Provided text:
Legendary musician David Crosby has died. He was the founding member of The Byrds and Crosby, Stills, Nash & Young. He influenced scores of singer songwriters. Crosby helped shape rock music with powerful harmonies and a sound that blended elements of folk, pop country and psychedelia. The two-time Rock & Roll Hall of Fame inductee was 81 years old. It was just last year that Crosby said he was done performing live, saying he was too old to do it anymore and that he didn't have the stamina or the strength. Crosby's passing came after a long illness. NPR's Eric Westervelt has this appreciation.

(SOUNDBITE OF CROSBY, STILLS AND NASH'S "SUITE: JUDY BLUE EYES")

ERIC WESTERVELT, BYLINE: In a late 1960s and early '70s rock era dominated by either heavy electric guitar gods or meandering psychedelia, David Crosby and his friends took a very different path.

(SOUNDBITE OF SONG, "SUITE: JUDY BLUE EYES")

CROSBY, STILLS AND NASH: (Singing) I am yours. You are mine. You are what you are. You make it hard.

WESTERVELT: Crosby, Stills & Nash at times would soar with electric jams. But their foundation was a unique California sound built on harmonies, acoustic guitars and a dose of self-awareness often missing in rock lyrics. Exactly where in LA's Laurel Canyon Crosby, Stills & Nash first sang together is still debated, lost in a smoky haze. But Crosby told me in a 2019 interview that night, they all realized they had something special.

(SOUNDBITE OF ARCHIVED NPR BROADCAST)

DAVID CROSBY: Crosby, Stills & Nash knew right away. As soon as we sang one of Stephen's songs, you know, he's a great songwriter. Soon as Nash put in the top part, we said, oh, yeah, OK, that's what I'll be doing for a while.

WESTERVELT: Crosby, Stills & Nash's 1969 self-titled debut album was a huge critical and commercial success. America's first rock supergroup was born.

Data shown:
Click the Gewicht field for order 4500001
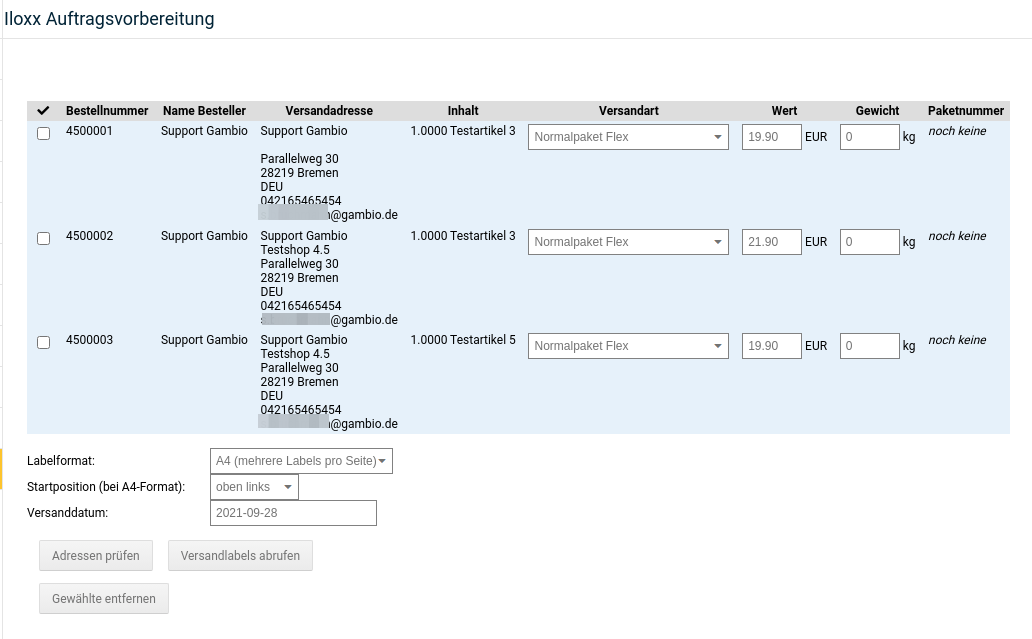Screen dimensions: 1032x639 [869, 137]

Exercise requirements:
1: Write out the passage of the David Crosby piece that opens with the words "WESTERVELT: Crosby, Stills & Nash at" and closes with "supergroup was born.", word for word.
2: According to the David Crosby piece, how old was Crosby when he died?
3: Carry the David Crosby piece forward from its last line.

Results by task:
1:
WESTERVELT: Crosby, Stills & Nash at times would soar with electric jams. But their foundation was a unique California sound built on harmonies, acoustic guitars and a dose of self-awareness often missing in rock lyrics. Exactly where in LA's Laurel Canyon Crosby, Stills & Nash first sang together is still debated, lost in a smoky haze. But Crosby told me in a 2019 interview that night, they all realized they had something special.

(SOUNDBITE OF ARCHIVED NPR BROADCAST)

DAVID CROSBY: Crosby, Stills & Nash knew right away. As soon as we sang one of Stephen's songs, you know, he's a great songwriter. Soon as Nash put in the top part, we said, oh, yeah, OK, that's what I'll be doing for a while.

WESTERVELT: Crosby, Stills & Nash's 1969 self-titled debut album was a huge critical and commercial success. America's first rock supergroup was born.

2: He was 81 years old.

3:
(SOUNDBITE OF SONG, "HELPLESSLY HOPING")

CROSBY, STILLS AND NASH: (Singing) They are one person. They are two alone. They are three together. They are for each other.

WESTERVELT: The group grew out of three successful bands that were imploding. Graham Nash wanted out of the pop rock group the Hollies. Stephen Stills and Neil Young had departed the Buffalo Springfield. And Crosby had just been kicked out of The Byrds. Crosby, Stills & Nash's second live show ever was in front of nearly half a million people at Woodstock. They soon toured the U.S. to sold-out shows.

(SOUNDBITE OF ARCHIVED RECORDING)

CROSBY, STILLS AND NASH: (Singing) Speak your mind, man, yeah. That is if you still can and you still dare.

WESTERVELT: The band regularly spoke and sang out against the Vietnam War, political repression and other issues. In the summer of 1969, the group added friend Neil Young. And in 1970, the newly expanded CSN & Y released the album "Deja Vu," an unbridled masterpiece. Crosby wrote and sang lead vocals on the title track.

(SOUNDBITE OF SONG, "DEJA VU")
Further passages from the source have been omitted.